Валентин Катаев - Катакомбы
– Если они там не попали под обвал, – медленно, обдумывая каждое слово, проговорил Леня, – то я считаю их положение лучше нашего. Они скорее выберутся на свет божий, чем мы… – Он несколько помолчал. – Ну, а если…
Петя, перестав дышать, смотрел на Леню Цимбала, желая прочесть на его лице всю правду.

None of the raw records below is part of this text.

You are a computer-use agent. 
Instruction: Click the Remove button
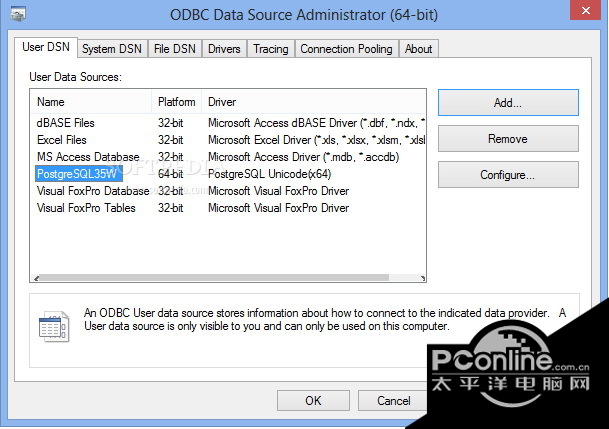coord(508,139)
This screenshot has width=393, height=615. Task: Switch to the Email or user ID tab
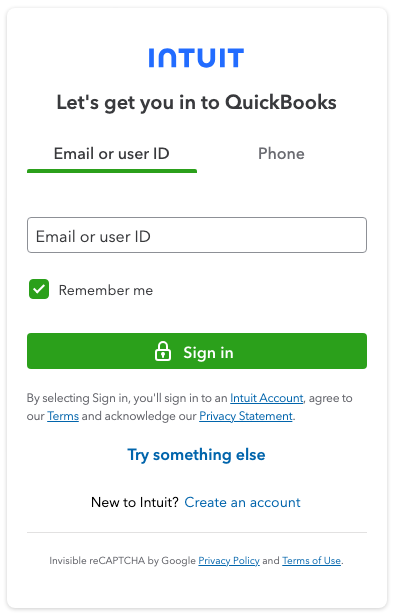(112, 154)
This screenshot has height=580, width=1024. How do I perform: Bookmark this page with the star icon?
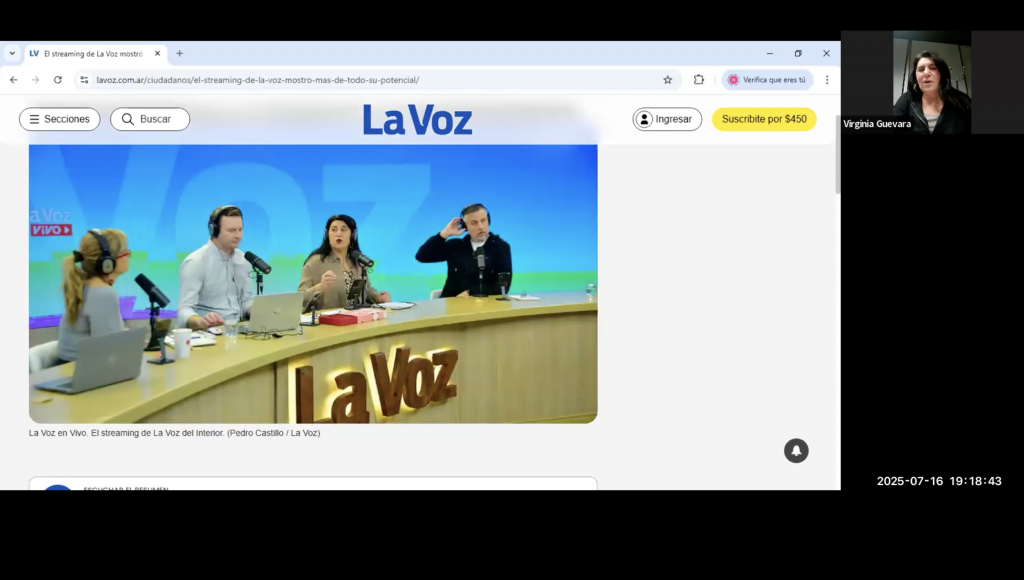click(667, 80)
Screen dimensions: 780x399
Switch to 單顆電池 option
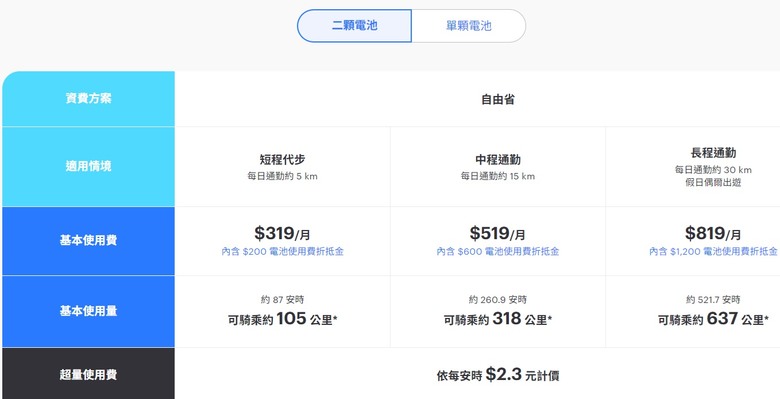(469, 26)
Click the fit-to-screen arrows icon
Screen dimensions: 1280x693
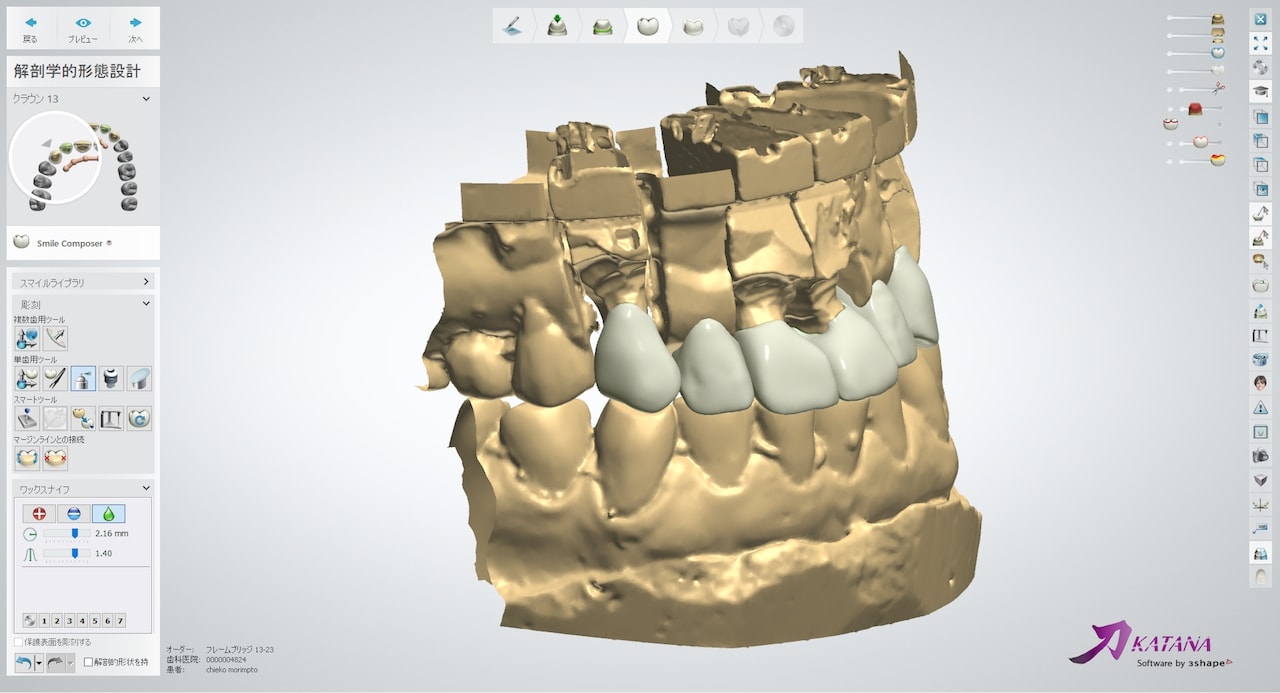tap(1260, 43)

– А если что? – с трудом проговорил он.
– "Если", "если"! – сердито сказал Леонид Цимбал, резкими рывками поправляя на себе пояс. – Что мы будем гадать на ромашке: "Любит, не любит…" Если… – Его глаза мрачно сузились. – Если "если", тогда прощай родина! – почти грубо сказал он с той солдатской прямотой, на которую имеет право лишь человек, каждую минуту сам рискующий жизнью и настолько уже привыкший к мысли о смерти, что может говорить о ней просто, почти бессердечно. И, заметив, что по лицу Пети и Раисы Львовны пробежала тень смятения, он твердым, командирским тоном прибавил: – За начальника – я. Слушать мою команду! Кто имеется налицо? Леонид Цимбал, – назвал он свою фамилию и сам тотчас ответил: – Здесь! Колесничук Георгий?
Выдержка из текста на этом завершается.